Piromidic acidの基礎的, 臨床的検討 (第1報)
とくに抗菌力, 併用効果, 体液中活性濃度, 代謝物濃度について
1971 年 19 巻 5 号 p. 333-342
詳細
1971 年 19 巻 5 号 p. 333-342
Fundamental studies on a new synthetic chemotherapeutic agent, piromidic acid were performed with the results which may be summarized as follows :
1) In a study by the agar plate dilution method on a total of 67 strains of 13 species, E. coli, Shigella, Salmonella and Proteus-Providence were found to be fairly sensitive to the agent with the MICs of 25μg/ml or less. Klebsiella was slightly sensitive to it with the MICs of 100μg/ml or less. Pseudomonas was found to be resistant with the MICs of more than 400μg/ml. Staphylococci were fairly sensitive to it with the MICs of 25μg/ml or less.
2) The antimicrobial activities of β-hydroxypiromidic acid and substance N (5, 8-Dihydro-8-ethyl-5-oxo-2-aminopyrido [2, 3-d] pyrimidine-6-carboxylic acid) which had been known to be its metabolites were campared with those of piromidic acid. β-Hydroxypiromidic acid showed 1 to 4 times higher activities against Gram-negative rods but 2 times or more lower activities against Staphylococcus than piromidic acid. Substance N showed considerably lower activities with the MICs of more than 100μg/ml.

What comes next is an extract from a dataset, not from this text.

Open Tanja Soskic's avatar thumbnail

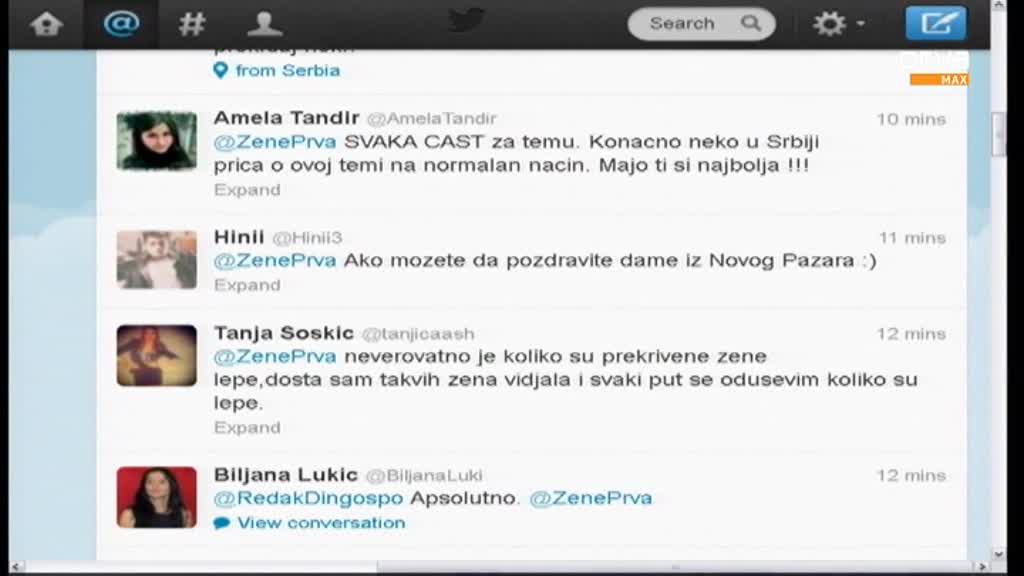point(157,355)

3) An antagonistic effect was observed between piromidic acid or β-hydroxypiromidic acid and certain nitrofuran derivate (e. g. nitrofurantoin) in the antimicrobial activity against the group of ProtesProvidence.
4) By the thin-layer cylinder-plate method using Sh. flexneri 3a 5184 as the test organism, active concentrations in the body fluids were assayable to the lower limit of 0.1μg/ml. Following a single oral administration of 1, 000mg piromidic acid, the blood peak levels of 5.2-7.4μg/ml were observed at 3-4 hours with the persistence of more than 1.2μg/ml over ensuing 8 hours. Urinary levels were 68-300 μg/ml and urinary recovery was 5-15% during 12 hours. It was also excreted in the bile at its maximum concentration of 160μg/ml.

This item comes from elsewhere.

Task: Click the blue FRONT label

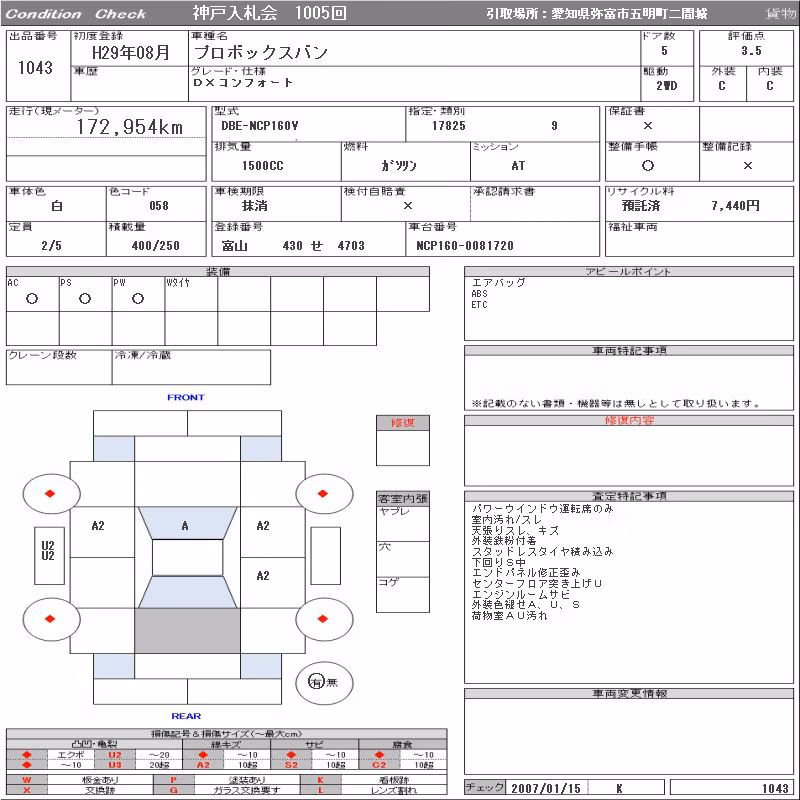Action: tap(186, 397)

5) The metabolites of the agent in the body fluids were separated and identified by means of a thinlayer-chromatographic method combined with fluorescent and bioautographic technique using piromidic acid, β-hydroxypiromidic acid and substance N as the standard compounds.
In the experiment, there existed a linear relationship between the logarithmic concentration of the drug and the square root of dimension of inhibition zones in the bioautogram. Consequently, its each active metabolite seemed to be assayable quantitatively by this method.
The approximate ratio of piromidic acid (including some of Substance B) and β-hydroxypiromidic acid thus obtained were 2 to 5 : 1 in the blood, 1 : 3 to 25 in the urine and 2 to 7 : 1 in the bile, respectively.